Eyester’s known for his caustic alter-ego of the “Angry Chef” as much as he’s known for his creative spin on farm-to-table cuisine, so he’s no stranger to stirring the pot when it comes to responding to patrons. From CNN:
Most of you who decided to comment have no idea who I am. “The Angry Chef” is simply an alter-ego to the guy who volunteers at local schools, serves on the board of a local farmer’s market, donates meals to firemen on Thanksgiving, is extremely active within his community and very much enjoys working in his restaurant, serving his guests and fostering a spirited atmosphere for a great neighborhood.
That being said, I am not denying the fact that I enjoy venting as the “Angry Chef.” I don’t stomp around the dining room, curse at guests, take their plates from them and kick them out the restaurant. But I can’t help that I witness frequent absurdities.
Considering the fact that diners have countless forums to express their opinions regarding their dining experiences (Yelp, Citysearch and OpenTable), why can I not be afforded an opportunity to share my thoughts with an online community?
Other restaurateurs take negative reviews to an extreme place, like Ottawa restaurateur Marisol Simoes. Simoes, owner of Kinki and Mambo Nuevo Latino, took her retaliation to a negative review to a completely obscene level by impersonating the reviewer in a two-and-a-half online smear campaign. From The Huffington Post:
In the 2009 review that drew of the ire of Simoes, the diner, Elayna Katz, criticized the restaurant for slow service and for serving a pasta dish that contained olives after she asked for it without.

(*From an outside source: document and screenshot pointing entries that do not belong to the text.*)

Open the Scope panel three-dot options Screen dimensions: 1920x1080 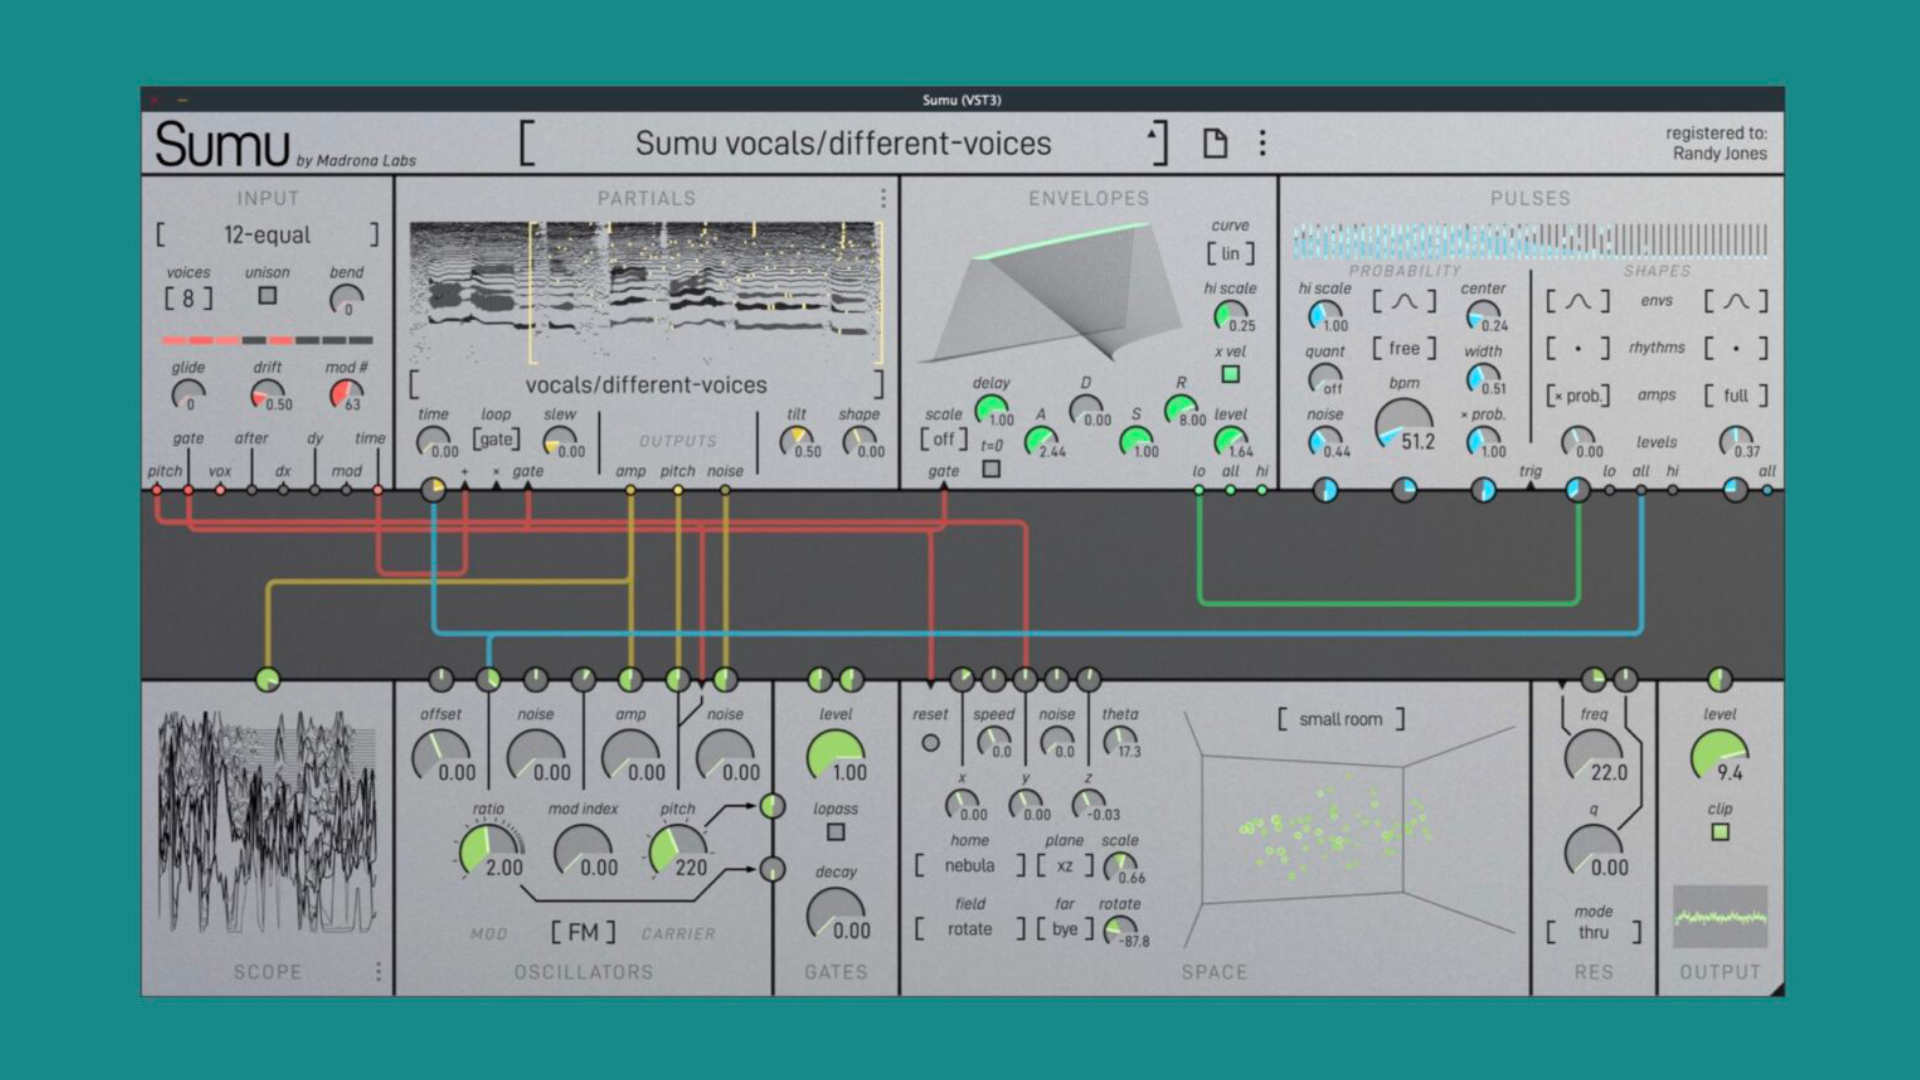pos(378,971)
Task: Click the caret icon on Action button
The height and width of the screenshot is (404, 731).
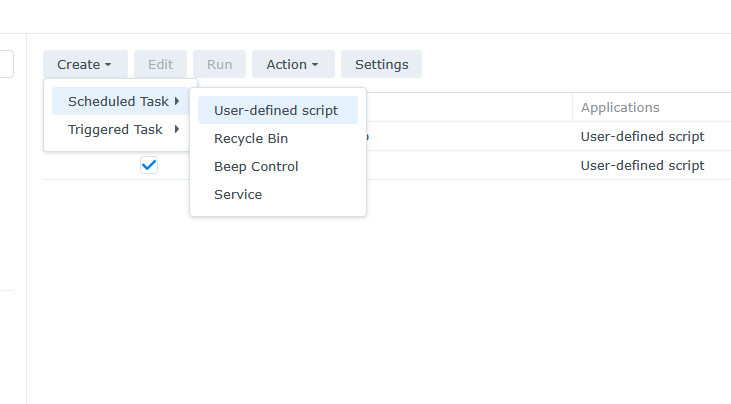Action: (315, 65)
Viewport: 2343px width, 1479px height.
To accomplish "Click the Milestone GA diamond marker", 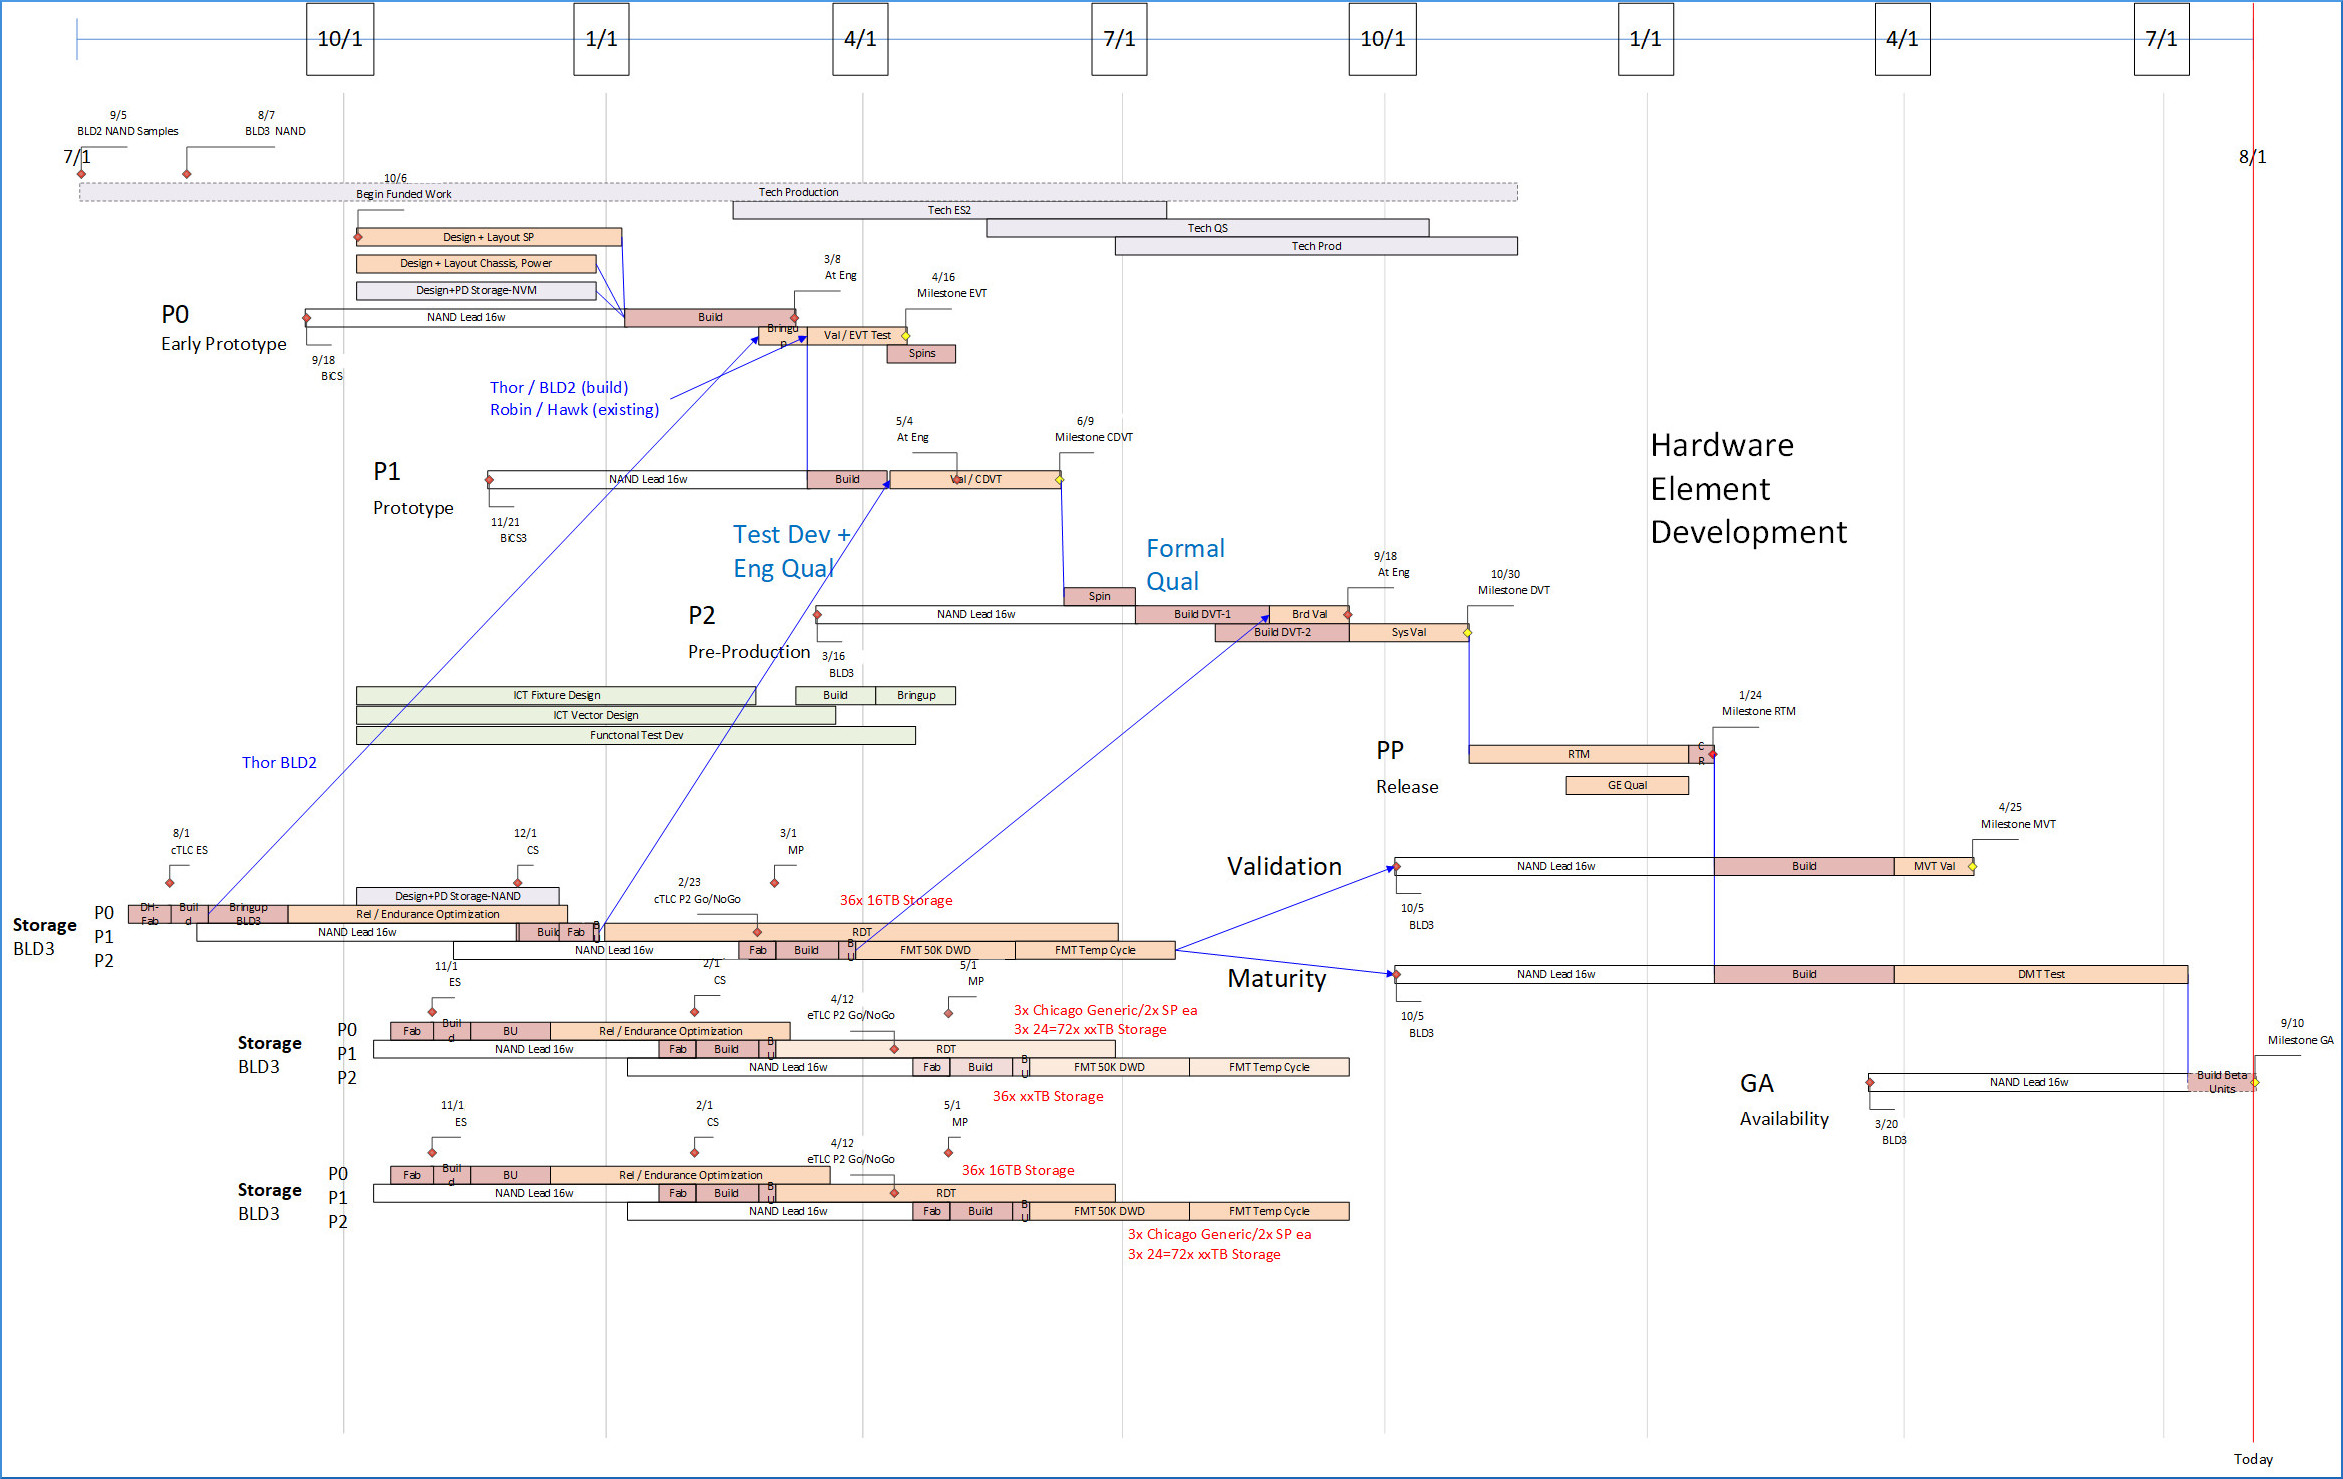I will (2255, 1082).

“It’s slightly ironic that the one thing [Simoes] was trying to avoid was the one thing that came out of all of this,” Katz told the Ottawa Citizen, referring to how much media attention the trial has attracted, compared to that of the original reviews. Katz added that she would probably rethink her decision to post the reviews if she had to do it again.
“I hope this is used as an example to people so that they recognize how severe the Internet can be,” Katz added. “It can be used as a weapon.”
Simoes later said she felt victimized after the bad reviews were posted. She was sentenced to 90 days in jail for online libel, but only served about a week of her sentence before being released on bail.
Some restaurant owners take their negative feedback and find a way to turn it into a positive thing. Craft & Commerce, a San Diego gastropub, takes their bad reviews and plays them as audio readings in their bathrooms. Longman & Eagle, a revered Chicago institution, took one of their worst Yelp reviews and turned it into a promotional postcard for their restaurant. These two tactics have helped these restaurants own their bad reviews while poking a little fun at themselves in the process.
Managing your online reputation is very important for restaurant owners. One of the best things you can do when confronted with a negative review is to not take it personally. Assess the situation, reply tactfully, and use that information to improve.